HIV vs. the Immune System: Early Viral Mutations May Hold Clues for Vaccine Development
By Rowena Johnston, Ph.D.
Dr. Morgane Rolland
November 15, 2010— In the battle between HIV and the immune system, the virus has proved to be an elusive foe. HIV’s ability to mutate frequently—which produces a wide variety of different viral strains even in a single individual—means that the immune system can almost never pin down a stable target to destroy. This viral variation results in the failure of the immune system to clear HIV infection and is also reflected in the inability of scientists, so far, to identify any stable, immutable regions in the virus that a vaccine could be designed to target.
Because a vaccine is generally intended to stop infection before it can be established, amfAR Krim Fellow Dr. Morgane Rolland and associates, writing in the October issue of the Journal of Infectious Diseases, reason that a more comprehensive characterization of the genetic variability of the virus, focused around the time of infection, could form the cornerstone of the most effective AIDS vaccine. After all, it is the viruses present during the earliest days of infection that must be targeted and destroyed in order to prevent the establishment of infection.

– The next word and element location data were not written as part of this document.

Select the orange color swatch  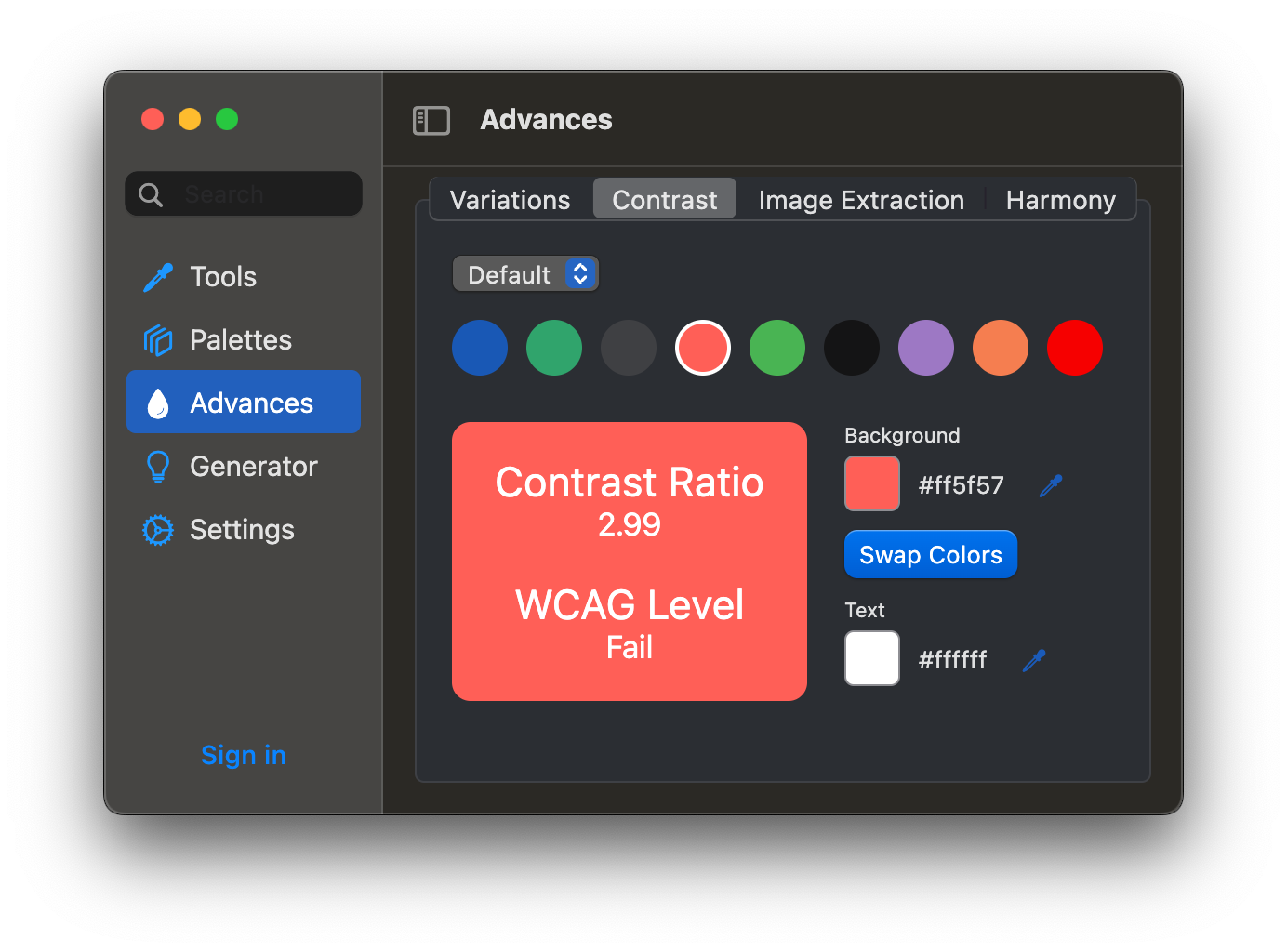(x=1001, y=348)
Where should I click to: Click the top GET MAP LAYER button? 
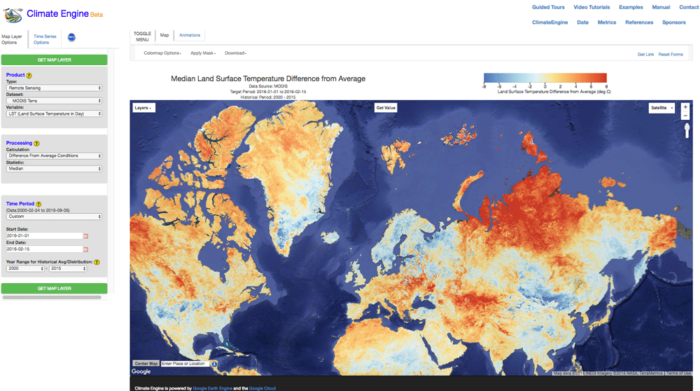pos(54,60)
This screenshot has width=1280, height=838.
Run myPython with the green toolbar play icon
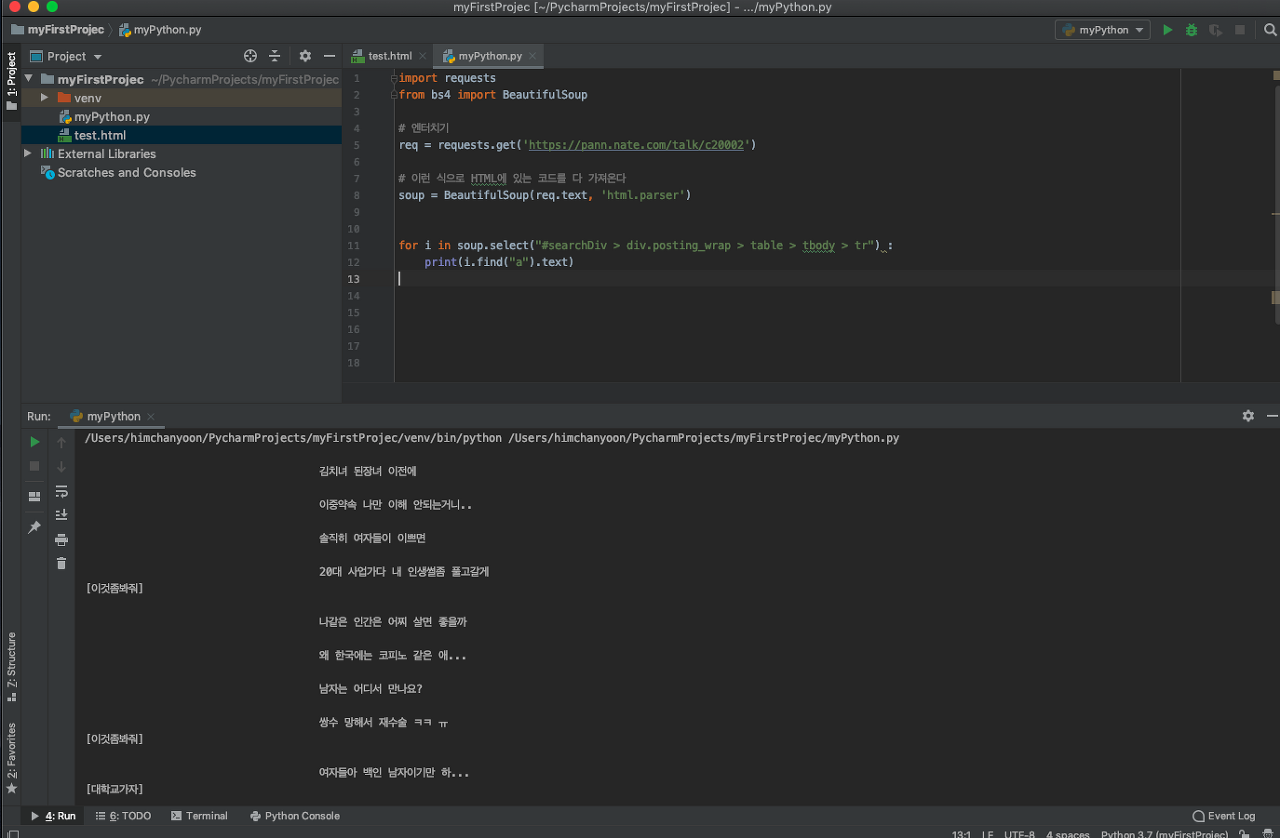click(x=1167, y=30)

Dr. Rolland and her colleagues note the recent discovery that in the great majority of sexual transmission cases, HIV infection appears to be founded on a single viral genetic lineage. While this seems at first glance to be good news—a vaccine may have to be effective against only a narrow range of genetic variability—so far researchers have not been able to identify any shared characteristics of these founder viruses that would permit more specific vaccine targeting.
To design an effective vaccine, it will be critical to understand how the interplay between the immune system and the virus contributes to the mutations that make controlling the virus progressively more difficult. Recent technological advances have revealed that the immune system begins to exert considerable pressure on the virus earlier in infection than had previously been suspected, as early as 17 days post-infection. The immune system forces the virus to mutate into variations of itself to escape destruction by killer T cells, but so far there are not sufficient data to know whether the virus mutates in predictable and similar ways in different people during these earliest stages of infection—ways that could be targeted by a vaccine.
For the virus, there is a catch to all this mutating: resulting viruses may be significantly less capable of replicating than their forebears, and there are some regions of the virus that cannot tolerate any mutation. This phenomenon may in fact be linked to the ability of a very small number of people, known as elite controllers, to control virus levels without the use of antiretroviral therapy. There is some speculation that the immune responses of these individuals may force the virus to mutate in ways that reduce its potency.
Rolland and her colleagues suggest that further study of the nature of the virus that first infects people, as well as the earliest immune responses that govern how the virus replicates and mutates, can help us understand not only the disease course that ensues, but also how infection can best be controlled, or even eliminated, by a vaccine.
Dr. Johnston is amfAR’s vice president and director of research.